Open on DataHub
# HIDDEN
# Clear previously defined variables
%reset -f

# Set directory for data loading to work properly
import os
os.chdir(os.path.expanduser('~/notebooks/05'))
# HIDDEN
import warnings
# Ignore numpy dtype warnings. These warnings are caused by an interaction
# between numpy and Cython and can be safely ignored.
# Reference: https://stackoverflow.com/a/40846742
warnings.filterwarnings("ignore", message="numpy.dtype size changed")
warnings.filterwarnings("ignore", message="numpy.ufunc size changed")

import numpy as np
import matplotlib.pyplot as plt
import pandas as pd
import seaborn as sns
%matplotlib inline
import ipywidgets as widgets
from ipywidgets import interact, interactive, fixed, interact_manual
import nbinteract as nbi

sns.set()
sns.set_context('talk')
np.set_printoptions(threshold=20, precision=2, suppress=True)
pd.options.display.max_rows = 7
pd.options.display.max_columns = 8
pd.set_option('precision', 2)
# This option stops scientific notation for pandas
# pd.set_option('display.float_format', '{:.2f}'.format)

Temporality

Temporality refers to how the data are situated in time and specifically to the date and time fields in the dataset. We seek to understand the following traits about these fields:

What is the meaning of the date and time fields in the dataset?

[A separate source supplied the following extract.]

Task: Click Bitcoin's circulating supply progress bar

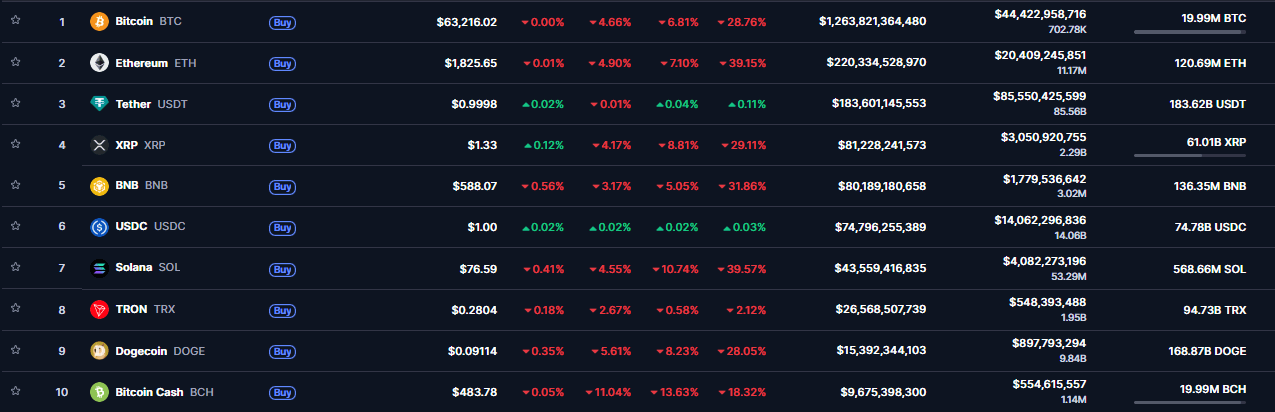Action: [x=1189, y=32]
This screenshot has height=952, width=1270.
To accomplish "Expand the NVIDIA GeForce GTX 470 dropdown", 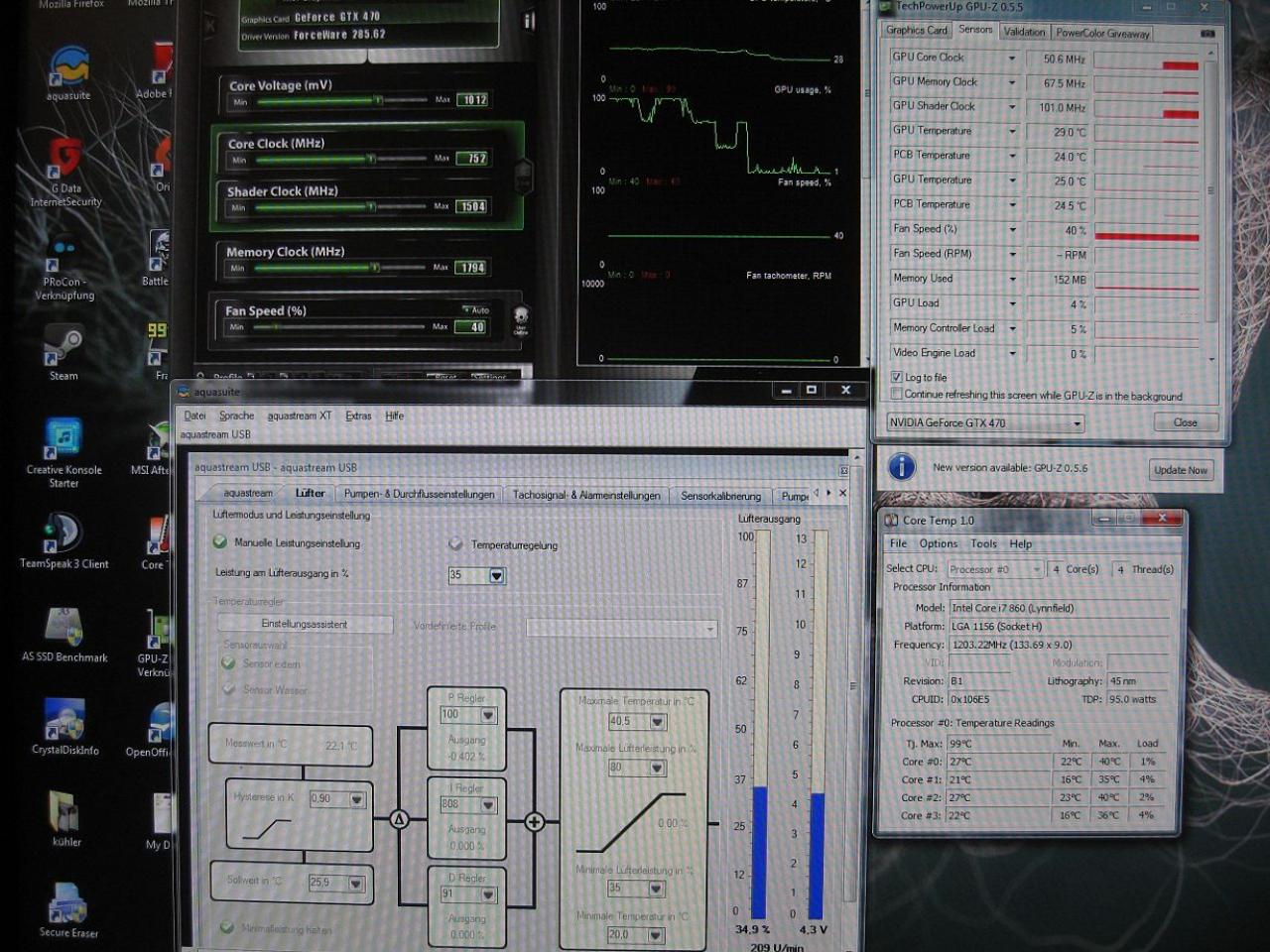I will point(984,422).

In the Calls and Stops dataset, the datetime fields represent when the call or stop was made by the police. However, the Stops dataset also originally had a datetime field recording when the case was entered into the database which we took out during data cleaning since we didn't think it would be useful for analysis.

In addition, we should be careful to note the timezone and Daylight Savings for datetime fields especially when dealing with data that comes from multiple locations.

What representation do the date and time fields have in the data?

Although the US uses the MM/DD/YYYY format, many other countries use the DD/MM/YYYY format. There are still more formats in use around the world and it's important to recognize these differences when analyzing data.

In the Calls and Stops dataset, the dates came in the MM/DD/YYYY format.

Are there strange timestamps that might represent null values?

Some programs use placeholder datetimes instead of null values. For example, Excel's default date is Jan 1st, 1990 and on Excel for Mac, it's Jan 1st, 1904. Many applications will generate a default datetime of 12:00am Jan 1st, 1970 or 11:59pm Dec 31st, 1969 since this is the Unix Epoch for timestamps. If you notice multiple instances of these timestamps in your data, you should take caution and double check your data sources. Neither Calls nor Stops dataset contain any of these suspicious values.